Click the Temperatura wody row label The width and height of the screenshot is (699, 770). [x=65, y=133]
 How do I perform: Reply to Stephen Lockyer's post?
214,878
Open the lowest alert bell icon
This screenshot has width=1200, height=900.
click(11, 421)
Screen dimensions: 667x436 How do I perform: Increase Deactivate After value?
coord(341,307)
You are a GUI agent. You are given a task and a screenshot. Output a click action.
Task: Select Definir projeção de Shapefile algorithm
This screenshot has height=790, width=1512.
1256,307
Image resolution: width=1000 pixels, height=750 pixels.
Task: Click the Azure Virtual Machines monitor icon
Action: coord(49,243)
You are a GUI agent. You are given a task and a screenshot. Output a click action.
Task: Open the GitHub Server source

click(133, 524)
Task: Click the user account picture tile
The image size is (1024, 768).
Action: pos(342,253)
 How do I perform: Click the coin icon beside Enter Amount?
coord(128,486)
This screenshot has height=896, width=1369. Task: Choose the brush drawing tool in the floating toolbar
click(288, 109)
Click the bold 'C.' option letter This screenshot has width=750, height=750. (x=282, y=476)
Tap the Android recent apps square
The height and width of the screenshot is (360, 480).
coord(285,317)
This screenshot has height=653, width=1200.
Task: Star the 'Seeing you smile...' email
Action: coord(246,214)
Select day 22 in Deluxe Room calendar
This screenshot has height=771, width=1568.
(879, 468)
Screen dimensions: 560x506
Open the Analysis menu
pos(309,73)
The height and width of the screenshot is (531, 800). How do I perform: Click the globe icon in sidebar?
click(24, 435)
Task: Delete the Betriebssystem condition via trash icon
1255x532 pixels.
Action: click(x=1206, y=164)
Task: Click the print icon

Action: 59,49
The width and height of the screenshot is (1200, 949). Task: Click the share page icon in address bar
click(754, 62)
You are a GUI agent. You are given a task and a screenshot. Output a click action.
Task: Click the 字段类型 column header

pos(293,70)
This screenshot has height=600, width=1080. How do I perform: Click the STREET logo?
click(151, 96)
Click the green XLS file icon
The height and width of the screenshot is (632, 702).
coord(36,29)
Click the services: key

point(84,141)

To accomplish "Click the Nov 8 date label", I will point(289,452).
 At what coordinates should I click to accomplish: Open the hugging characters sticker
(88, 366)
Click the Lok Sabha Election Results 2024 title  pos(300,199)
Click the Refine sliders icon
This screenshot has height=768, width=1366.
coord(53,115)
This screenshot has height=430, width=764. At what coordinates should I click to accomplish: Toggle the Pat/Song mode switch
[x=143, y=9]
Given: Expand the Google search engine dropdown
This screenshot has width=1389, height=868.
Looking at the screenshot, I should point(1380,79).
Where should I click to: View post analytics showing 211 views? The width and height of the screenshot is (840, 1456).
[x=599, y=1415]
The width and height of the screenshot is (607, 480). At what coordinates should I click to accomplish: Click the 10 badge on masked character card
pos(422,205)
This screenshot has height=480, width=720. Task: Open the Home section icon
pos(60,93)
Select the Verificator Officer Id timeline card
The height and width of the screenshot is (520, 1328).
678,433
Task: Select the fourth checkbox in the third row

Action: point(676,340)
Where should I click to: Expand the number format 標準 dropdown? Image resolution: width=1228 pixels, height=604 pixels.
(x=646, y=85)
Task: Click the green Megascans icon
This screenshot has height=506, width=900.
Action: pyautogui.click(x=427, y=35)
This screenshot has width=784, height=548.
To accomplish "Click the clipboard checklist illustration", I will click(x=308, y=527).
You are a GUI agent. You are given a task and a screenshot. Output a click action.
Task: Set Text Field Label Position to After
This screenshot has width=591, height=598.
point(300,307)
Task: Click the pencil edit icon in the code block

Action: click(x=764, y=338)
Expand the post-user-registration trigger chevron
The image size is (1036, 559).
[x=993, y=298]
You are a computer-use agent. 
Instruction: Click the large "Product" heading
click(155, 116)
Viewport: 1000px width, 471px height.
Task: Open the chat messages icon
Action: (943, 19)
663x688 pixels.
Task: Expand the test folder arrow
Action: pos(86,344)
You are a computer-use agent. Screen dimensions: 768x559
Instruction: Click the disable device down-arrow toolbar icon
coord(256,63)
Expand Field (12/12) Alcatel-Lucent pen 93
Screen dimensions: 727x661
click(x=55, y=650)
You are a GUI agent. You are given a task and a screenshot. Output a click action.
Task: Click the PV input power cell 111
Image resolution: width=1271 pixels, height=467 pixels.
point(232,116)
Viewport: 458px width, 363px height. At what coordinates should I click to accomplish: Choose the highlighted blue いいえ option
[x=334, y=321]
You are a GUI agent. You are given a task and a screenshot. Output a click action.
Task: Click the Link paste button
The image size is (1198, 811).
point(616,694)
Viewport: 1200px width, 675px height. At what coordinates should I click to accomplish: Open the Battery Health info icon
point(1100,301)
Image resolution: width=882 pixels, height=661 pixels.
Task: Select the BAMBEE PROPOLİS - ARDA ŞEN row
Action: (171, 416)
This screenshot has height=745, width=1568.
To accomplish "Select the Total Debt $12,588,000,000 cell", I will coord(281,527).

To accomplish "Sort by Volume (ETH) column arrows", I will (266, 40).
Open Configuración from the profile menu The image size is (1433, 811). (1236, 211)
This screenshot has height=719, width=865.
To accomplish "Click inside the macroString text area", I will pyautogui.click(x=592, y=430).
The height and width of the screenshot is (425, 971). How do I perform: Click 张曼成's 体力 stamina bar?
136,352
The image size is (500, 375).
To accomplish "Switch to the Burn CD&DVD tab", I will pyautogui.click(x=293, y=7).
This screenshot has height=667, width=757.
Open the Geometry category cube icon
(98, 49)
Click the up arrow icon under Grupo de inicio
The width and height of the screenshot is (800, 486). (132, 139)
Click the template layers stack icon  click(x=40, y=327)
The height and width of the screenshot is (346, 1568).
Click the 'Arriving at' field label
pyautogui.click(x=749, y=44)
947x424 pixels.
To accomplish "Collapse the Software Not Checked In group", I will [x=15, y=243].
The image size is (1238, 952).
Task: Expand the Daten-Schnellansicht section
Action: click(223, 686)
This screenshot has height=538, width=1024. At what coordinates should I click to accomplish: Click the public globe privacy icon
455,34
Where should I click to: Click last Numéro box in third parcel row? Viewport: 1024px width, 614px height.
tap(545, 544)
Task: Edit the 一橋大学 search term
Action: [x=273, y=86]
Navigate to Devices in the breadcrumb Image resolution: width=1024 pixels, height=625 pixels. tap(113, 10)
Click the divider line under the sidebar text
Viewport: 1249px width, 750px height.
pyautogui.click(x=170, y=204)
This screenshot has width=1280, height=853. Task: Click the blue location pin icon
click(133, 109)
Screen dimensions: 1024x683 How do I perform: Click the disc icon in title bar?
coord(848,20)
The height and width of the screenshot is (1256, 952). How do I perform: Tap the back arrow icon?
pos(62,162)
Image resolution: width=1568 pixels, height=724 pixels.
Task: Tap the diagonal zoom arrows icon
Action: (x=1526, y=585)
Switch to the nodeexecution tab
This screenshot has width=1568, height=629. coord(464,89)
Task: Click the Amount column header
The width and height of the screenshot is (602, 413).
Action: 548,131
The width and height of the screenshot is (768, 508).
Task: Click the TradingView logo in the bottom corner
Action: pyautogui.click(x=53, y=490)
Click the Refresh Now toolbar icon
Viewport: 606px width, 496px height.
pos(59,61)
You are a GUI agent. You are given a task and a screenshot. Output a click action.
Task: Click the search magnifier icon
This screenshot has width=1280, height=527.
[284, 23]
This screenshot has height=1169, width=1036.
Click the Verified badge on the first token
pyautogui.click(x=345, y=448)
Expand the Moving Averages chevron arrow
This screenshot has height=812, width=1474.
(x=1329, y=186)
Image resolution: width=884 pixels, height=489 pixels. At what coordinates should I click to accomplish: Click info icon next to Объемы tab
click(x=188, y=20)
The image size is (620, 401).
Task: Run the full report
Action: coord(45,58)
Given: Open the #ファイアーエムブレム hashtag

== Try it ==
Once you have read through the entries, say how many of their lines include the string "user" and give nothing but that number.

== Task output ==
2